Name into a scalable setDistinct values become cleanly-named primitives (color.{family}.{shade}, ordinal scales); usage infers semantics (text, background, border, effect).
ReviewRename or skip any row, merge near-identical colours, and see a live "create N · rebind M" tally before anything changes.
Create + rebindCreate the variables and rebind every matching node in scope — fills, strokes, effects, spacing, radius, stroke weight, font size & family.

The rebind is value-driven: it binds every node whose value matches a new token, not just the ones the scan enumerated — so a palette read from an image still rebinds the matching layers on your canvas. Choose This page or Selected nodes for the rebind scope; a selection-scoped run never touches anything outside your selection.

Tokenize Design requires a Team plan or above. Variables are written into your project's own collection, and an optional “save to the project” step versions the new tokens so they round-trip with Pull and flow into your CLI, CI, and exports. The image/vision path uses Google Gemini; without a configured key the scan-based flow still works.

Accessibility & contrast

Particles can compute WCAG contrast ratios between any two colour tokens. In the token detail form, tag a pair as foreground/background, and the Studio displays the contrast ratio with AA/AAA pass/fail badges. Failing pairs show the nearest compliant alternatives.

Your organisation admin can view a company-wide Accessibility Dashboard that aggregates all failing pairs across projects.

Figma variable scope

Every token that maps to a Figma variable can carry a scope — a setting that controls which design properties the variable appears in. Scopes are stored alongside the token value and applied automatically when you pull tokens into Figma.

Scopes keep your variable picker tidy: a spacing token scoped to "gaps" will appear when setting auto-layout gaps but not when choosing fill colours — exactly where it belongs.

Where each token type appears in Figma

Token typeWhere it appears in FigmaDefault
ColorFills, text color, stroke color, shadow colorAll fills
SpacingAuto-layout gaps, width & heightGaps
RadiiCorner radiusCorner radius
OpacityLayer opacityOpacity
Font WeightFont weightFont weight
Line HeightLine heightLine height
Letter SpacingLetter spacingLetter spacing
TypographyFont family, style, size, weight, line height, letter spacing, paragraph spacingFont family
Shadow, Border, CompositionNo scope (stored as text in Figma — variable binding is not supported for these types)

Setting scopes in the Studio

Open any token in the token editor. When the token type supports scopes, a Figma scope field appears at the bottom of the inspector panel. Click the scope chips to toggle which properties are active — chips with a dot indicator are the recommended defaults for that type. Deselecting all chips falls back to the platform default on the next pull.

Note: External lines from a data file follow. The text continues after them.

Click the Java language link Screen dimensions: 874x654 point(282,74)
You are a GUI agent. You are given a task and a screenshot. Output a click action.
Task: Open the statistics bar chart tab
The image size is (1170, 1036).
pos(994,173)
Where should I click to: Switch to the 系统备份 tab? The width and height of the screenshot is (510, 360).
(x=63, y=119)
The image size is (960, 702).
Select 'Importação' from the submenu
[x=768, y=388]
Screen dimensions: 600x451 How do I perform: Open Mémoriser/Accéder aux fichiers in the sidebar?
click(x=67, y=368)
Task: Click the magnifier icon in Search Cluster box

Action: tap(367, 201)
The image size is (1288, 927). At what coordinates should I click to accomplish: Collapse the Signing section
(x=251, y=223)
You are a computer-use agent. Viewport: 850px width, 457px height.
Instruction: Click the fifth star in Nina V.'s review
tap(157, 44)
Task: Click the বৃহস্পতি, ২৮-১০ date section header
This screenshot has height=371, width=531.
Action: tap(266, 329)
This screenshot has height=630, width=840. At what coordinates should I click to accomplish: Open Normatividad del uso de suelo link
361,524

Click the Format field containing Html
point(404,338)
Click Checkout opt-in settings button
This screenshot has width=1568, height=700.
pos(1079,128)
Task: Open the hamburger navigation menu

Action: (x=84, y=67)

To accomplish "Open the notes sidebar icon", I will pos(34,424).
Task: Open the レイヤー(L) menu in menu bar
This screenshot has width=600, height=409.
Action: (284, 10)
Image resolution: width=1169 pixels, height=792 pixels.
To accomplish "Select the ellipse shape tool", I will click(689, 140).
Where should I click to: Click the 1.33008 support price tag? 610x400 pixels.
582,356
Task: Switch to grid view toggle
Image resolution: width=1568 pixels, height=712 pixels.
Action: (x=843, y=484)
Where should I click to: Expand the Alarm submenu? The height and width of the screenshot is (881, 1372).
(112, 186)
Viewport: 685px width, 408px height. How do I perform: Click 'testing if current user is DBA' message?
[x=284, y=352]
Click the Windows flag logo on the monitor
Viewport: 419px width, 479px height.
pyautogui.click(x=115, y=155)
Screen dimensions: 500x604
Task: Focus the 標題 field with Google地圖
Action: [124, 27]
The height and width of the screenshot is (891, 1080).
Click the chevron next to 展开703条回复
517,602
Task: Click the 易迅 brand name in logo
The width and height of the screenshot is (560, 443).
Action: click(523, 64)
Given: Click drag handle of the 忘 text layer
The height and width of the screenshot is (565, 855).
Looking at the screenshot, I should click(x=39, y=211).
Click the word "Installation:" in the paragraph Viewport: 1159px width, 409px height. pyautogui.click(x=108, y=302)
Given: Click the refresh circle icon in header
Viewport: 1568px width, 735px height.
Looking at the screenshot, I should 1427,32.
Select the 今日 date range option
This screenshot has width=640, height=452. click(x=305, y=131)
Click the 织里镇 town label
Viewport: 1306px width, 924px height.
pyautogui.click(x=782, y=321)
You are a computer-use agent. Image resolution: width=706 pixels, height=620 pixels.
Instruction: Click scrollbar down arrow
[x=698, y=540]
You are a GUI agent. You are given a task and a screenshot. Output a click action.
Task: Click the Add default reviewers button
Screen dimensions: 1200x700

Setting scopes in the Figma plugin

The plugin token form includes the same scope chip selector. Changes are saved back to the platform with the token value. On the next Push, scope changes appear in the review diff alongside value changes — so you can tell a scope-only change apart from a value change in the confirmation dialog.

Scope auto-detection on import

When you import tokens from an external file, Particles automatically infers the right scope from the token's name and group path. For example, a colour token named background defaults to fills; a token named text defaults to text color. You can adjust any inferred scope after import.

Figma sync

When you Pull, scopes are applied to each Figma variable automatically. When you Push, both value changes and scope changes are tracked independently — each appears as a separate entry in the review dialog. If you edit a variable's scope directly in Figma's variables panel, the plugin detects the change and surfaces a notification banner, just like a value change.